§ **Compiti da svolgere**:
a – Restituisci dal testo proposto la parte che si apre con le parole contenenti "Fernando Meirelles non" e si chiude con "sofismi della parola.".
b – Rispondi in breve a queste domande sul testo proposto:
(i) Come si chiamano il bandito e il fotografo legati alla favela della città di Dio?
(ii) Quali attori interpretano Ratzinger e Bergoglio?
(iii) In che cosa si trasforma il film, secondo il testo, nel cortocircuito descritto?

§ **Testo proposto**:
# # #

Fernando Meirelles non ha dimenticato la città di Dio. Come uno stigma, la favela brasiliana palcoscenico delle imprese del bandito Dadinho e del fotografo Buscapé, era una storia, un titolo, che con ogni probabilità ha continuato a lavorare nel suo inconscio. Ed ecco allora che il gancio con "I due papi" si sostanzia e prende forma: la Città del Vaticano è, letteralmente, la città di Dio in terra. Un legame che risulta tanto più stretto osservando come nel raccontare l'ascesa al soglio pontificio del cardinale Ratzinger, la crisi del suo papato, e la svolta Bergoglio, Meirelles non rinunci ai toni frenetici del suo cinema pur restando nel solco di una storia che giocoforza punta sui sofismi della parola.
Tra restaurazione e riforma, ancoraggio alla tradizione e apertura al nuovo, la crisi di identità della Chiesa appare talmente enorme da non poter essere compensata neppure dalla contemporanea presenza in scena di due vicari di Cristo. In fondo, sia Ratzinger che Bergoglio (magistralmente interpretati da Anthony Hopkins e Jonathan Pryce, e ai quali – miracolosamente - non serve un filo di make-up per aderire alla parte, quasi vi fossero da sempre stati destinati) sono le due facce della stessa medaglia: entrambi convinti di incarnare la possibilità del cambiamento, per quanto battendo due strade contrapposte, guardano con diffidenza al lavoro altrui, derubricandolo come propensione al “compromesso”, arte che hanno da sempre dovuto esercitare, ma alla quale non riescono ad abituarsi. Ed è qui, in questo cortocircuito, che il film si fa pamphlet politico di inattesa efficacia. Perché, evidenzia Meirelles, il perseguimento di un (ipotetico) bene superiore passa quasi sempre attraverso il compimento di molte (concrete) ingiustizie individuali: in nome di questo opaco bene sono rimaste nascoste le carte compromettenti di abusi sessuali o si è provato a dialogare con le mostruosità di una dittatura.

# # #

Voci per localizzare testo ed elementi
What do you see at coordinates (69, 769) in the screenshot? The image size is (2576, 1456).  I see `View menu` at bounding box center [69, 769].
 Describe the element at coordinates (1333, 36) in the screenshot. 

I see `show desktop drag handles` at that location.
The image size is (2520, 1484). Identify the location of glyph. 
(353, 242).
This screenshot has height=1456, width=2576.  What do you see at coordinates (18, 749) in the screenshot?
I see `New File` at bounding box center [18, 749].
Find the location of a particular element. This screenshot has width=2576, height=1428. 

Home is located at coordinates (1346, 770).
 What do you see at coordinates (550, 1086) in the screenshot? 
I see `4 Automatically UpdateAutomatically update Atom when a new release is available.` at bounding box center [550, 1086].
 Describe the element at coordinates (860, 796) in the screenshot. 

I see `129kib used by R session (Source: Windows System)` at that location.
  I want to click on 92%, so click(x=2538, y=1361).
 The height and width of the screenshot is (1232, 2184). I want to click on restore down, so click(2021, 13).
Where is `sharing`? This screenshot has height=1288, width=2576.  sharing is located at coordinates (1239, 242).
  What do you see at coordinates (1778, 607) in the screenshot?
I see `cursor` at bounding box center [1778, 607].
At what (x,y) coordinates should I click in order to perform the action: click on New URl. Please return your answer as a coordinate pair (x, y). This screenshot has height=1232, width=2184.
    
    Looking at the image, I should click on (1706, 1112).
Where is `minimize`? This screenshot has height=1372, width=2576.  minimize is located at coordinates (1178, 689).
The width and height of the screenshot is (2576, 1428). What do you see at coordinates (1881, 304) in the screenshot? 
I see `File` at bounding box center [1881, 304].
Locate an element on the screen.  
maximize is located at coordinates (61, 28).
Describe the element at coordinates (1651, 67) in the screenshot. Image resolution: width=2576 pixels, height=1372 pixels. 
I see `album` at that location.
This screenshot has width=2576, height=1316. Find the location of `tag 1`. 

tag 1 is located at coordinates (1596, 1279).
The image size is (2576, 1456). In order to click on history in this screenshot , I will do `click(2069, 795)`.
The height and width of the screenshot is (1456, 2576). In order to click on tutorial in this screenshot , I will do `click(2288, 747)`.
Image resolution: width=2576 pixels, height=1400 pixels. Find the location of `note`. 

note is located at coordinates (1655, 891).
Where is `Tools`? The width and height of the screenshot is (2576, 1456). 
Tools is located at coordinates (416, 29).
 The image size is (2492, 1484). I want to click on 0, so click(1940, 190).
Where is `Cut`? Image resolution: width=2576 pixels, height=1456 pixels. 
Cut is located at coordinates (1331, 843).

# # #

§ **Risposte all'esercizio**:
a –
Fernando Meirelles non ha dimenticato la città di Dio. Come uno stigma, la favela brasiliana palcoscenico delle imprese del bandito Dadinho e del fotografo Buscapé, era una storia, un titolo, che con ogni probabilità ha continuato a lavorare nel suo inconscio. Ed ecco allora che il gancio con "I due papi" si sostanzia e prende forma: la Città del Vaticano è, letteralmente, la città di Dio in terra. Un legame che risulta tanto più stretto osservando come nel raccontare l'ascesa al soglio pontificio del cardinale Ratzinger, la crisi del suo papato, e la svolta Bergoglio, Meirelles non rinunci ai toni frenetici del suo cinema pur restando nel solco di una storia che giocoforza punta sui sofismi della parola.

b –
(i) Il bandito è Dadinho, il fotografo è Buscapé.
(ii) Anthony Hopkins e Jonathan Pryce.
(iii) In un pamphlet politico di inattesa efficacia.